Claims Investigation Checklist
FNOL Intake and Assignment
Open the claim in ClaimCenter (or your PAS), assign a claim number, and capture loss date, loss location, reported-by party, and reported cause of loss. The reported cause drives the coverage path — get it from the reporter's words, not the adjuster's interpretation.
Acknowledgment windows vary by state. Texas Insurance Code Chapter 542 requires acknowledgment within 15 business days of FNOL on a first-party claim; missing it triggers 18% statutory interest plus attorney's fees. Use the state-specific letter template from the compliance library.
Pull the dec page for the policy period covering the loss date. Watch for mid-term cancellations, lapses for non-payment, and reinstatements with gaps. For claims-made policies, verify the retroactive date precedes the alleged act.

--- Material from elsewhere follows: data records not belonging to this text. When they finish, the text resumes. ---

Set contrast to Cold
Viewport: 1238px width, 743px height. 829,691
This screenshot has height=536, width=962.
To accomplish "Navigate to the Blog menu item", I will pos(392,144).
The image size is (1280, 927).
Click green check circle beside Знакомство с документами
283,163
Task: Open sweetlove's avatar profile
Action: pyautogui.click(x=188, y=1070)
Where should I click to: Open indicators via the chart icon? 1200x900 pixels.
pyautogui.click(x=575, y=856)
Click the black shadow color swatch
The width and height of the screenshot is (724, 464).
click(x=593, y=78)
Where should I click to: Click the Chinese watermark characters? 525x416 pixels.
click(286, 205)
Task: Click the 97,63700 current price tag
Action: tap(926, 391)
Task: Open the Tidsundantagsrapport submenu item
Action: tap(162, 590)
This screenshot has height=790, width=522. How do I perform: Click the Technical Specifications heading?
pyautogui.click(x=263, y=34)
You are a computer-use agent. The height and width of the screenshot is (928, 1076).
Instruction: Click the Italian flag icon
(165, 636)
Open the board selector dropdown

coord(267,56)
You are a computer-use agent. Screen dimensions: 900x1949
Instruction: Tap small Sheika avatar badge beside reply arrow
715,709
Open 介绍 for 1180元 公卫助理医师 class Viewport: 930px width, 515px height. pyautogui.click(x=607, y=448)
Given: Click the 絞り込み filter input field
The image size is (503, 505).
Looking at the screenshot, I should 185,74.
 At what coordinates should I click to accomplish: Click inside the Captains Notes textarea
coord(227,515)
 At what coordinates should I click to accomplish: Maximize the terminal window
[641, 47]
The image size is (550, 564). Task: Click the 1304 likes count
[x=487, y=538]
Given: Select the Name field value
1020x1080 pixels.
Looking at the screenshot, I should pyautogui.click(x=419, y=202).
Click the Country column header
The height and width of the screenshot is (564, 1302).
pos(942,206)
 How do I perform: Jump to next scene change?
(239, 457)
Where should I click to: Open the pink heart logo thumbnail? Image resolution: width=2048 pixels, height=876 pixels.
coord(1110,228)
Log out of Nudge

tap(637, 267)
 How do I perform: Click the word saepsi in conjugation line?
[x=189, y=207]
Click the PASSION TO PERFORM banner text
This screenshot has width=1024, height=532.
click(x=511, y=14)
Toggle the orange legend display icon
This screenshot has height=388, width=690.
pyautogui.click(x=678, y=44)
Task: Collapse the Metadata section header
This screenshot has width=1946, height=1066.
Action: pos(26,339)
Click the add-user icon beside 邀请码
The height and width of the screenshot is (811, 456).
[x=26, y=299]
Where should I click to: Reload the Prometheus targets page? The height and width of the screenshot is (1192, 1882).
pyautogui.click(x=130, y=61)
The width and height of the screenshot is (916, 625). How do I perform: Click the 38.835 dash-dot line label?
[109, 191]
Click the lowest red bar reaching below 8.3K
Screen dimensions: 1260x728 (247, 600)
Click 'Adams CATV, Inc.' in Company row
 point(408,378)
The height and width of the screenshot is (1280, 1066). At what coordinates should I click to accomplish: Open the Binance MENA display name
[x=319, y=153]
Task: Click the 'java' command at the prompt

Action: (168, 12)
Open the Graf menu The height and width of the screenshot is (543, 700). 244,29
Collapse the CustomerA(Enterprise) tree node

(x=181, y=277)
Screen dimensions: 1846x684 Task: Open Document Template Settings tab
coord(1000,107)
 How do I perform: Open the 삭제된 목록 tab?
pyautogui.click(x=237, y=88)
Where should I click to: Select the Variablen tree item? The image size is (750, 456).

Screen claimant, named insured, and any known assignees (body shops, contractors, medical providers) against the OFAC SDN list. Re-screen at payment — parties can be added mid-claim. Document the screening result in the file.
Coverage Analysis
Read the insuring agreement, exclusions, and endorsements as filed — do not rely on AMS-summarized coverage. Note any anti-concurrent-causation language for property claims and any prior-acts or retro-date conditions for claims-made forms.
Flag exclusions, late-notice issues, prior-knowledge concerns, or coverage trigger ambiguity. A reservation of rights protects the carrier's ability to deny later while it investigates, and most states require it be specific to the issue — boilerplate ROR language has been rejected by courts.
Cite the specific policy provisions in question and the facts under investigation. Send via tracked delivery and calendar a follow-up within 30 days to either lift the ROR or proceed to a coverage position letter.
Set indemnity and ALAE reserves based on reported severity and the carrier's reserving philosophy. Calendar the next reserve review per the carrier's cadence (commonly 30/60/90 days). Placeholder reserves left unrevised are a market-conduct exam finding.
Investigation and Evidence
Disclose recording at the start — some states are two-party consent, and undisclosed recording makes the statement inadmissible and supports a bad-faith allegation. Cover loss chronology, prior similar losses, and any third parties involved.
Request the official report from the responding agency. Many jurisdictions take 7-21 days to release; calendar a follow-up. The narrative section often contradicts FNOL details and reframes the investigation.
Run a LexisNexis CLUE report on the insured and, for auto, the involved drivers and vehicles. Frequency patterns (multiple soft-tissue claims, repeat water damage at the same dwelling) are leading SIU referral indicators.
Score the file against the carrier's fraud-indicator checklist: late reporting, recent policy inception, prior similar losses, claimant pressure for fast settlement, missing documentation. Two or more indicators typically trigger SIU referral under the carrier's anti-fraud plan.
Submit the referral packet with indicator scoring, recorded statement, CLUE, and any inconsistent documentation. SIU may request an EUO; coordinate scheduling and counsel through the SIU lead, not the line adjuster.
Decision and Communication
Build the coverage analysis memo: facts, applicable provisions, exclusions considered, and how the evidence maps to each. This memo is the file's defense in any later bad-faith or market-conduct review.
If a third party caused or contributed to the loss, put them on notice within the state's statutory window — often 6 months. Missing the notice waives recovery and shows up as a finding at the next market-conduct exam.
Record the decision, settlement amount or denial basis, reviewer notes, and approval signature in the file. For Texas first-party claims, decision must be communicated within 15 business days of receipt of all requested information per Chapter 542.
Most excess policies require notice of any matter reasonably likely to involve the excess layer; carriers commonly use 50% of the primary as the practical trigger. Late notice is a coverage-condition violation that excess markets do enforce.
For denials and partial denials, cite the specific policy language and include the state-required appeal-rights notice. Use tracked delivery. For payments, attach the release form and confirm payee matches the OFAC re-screen.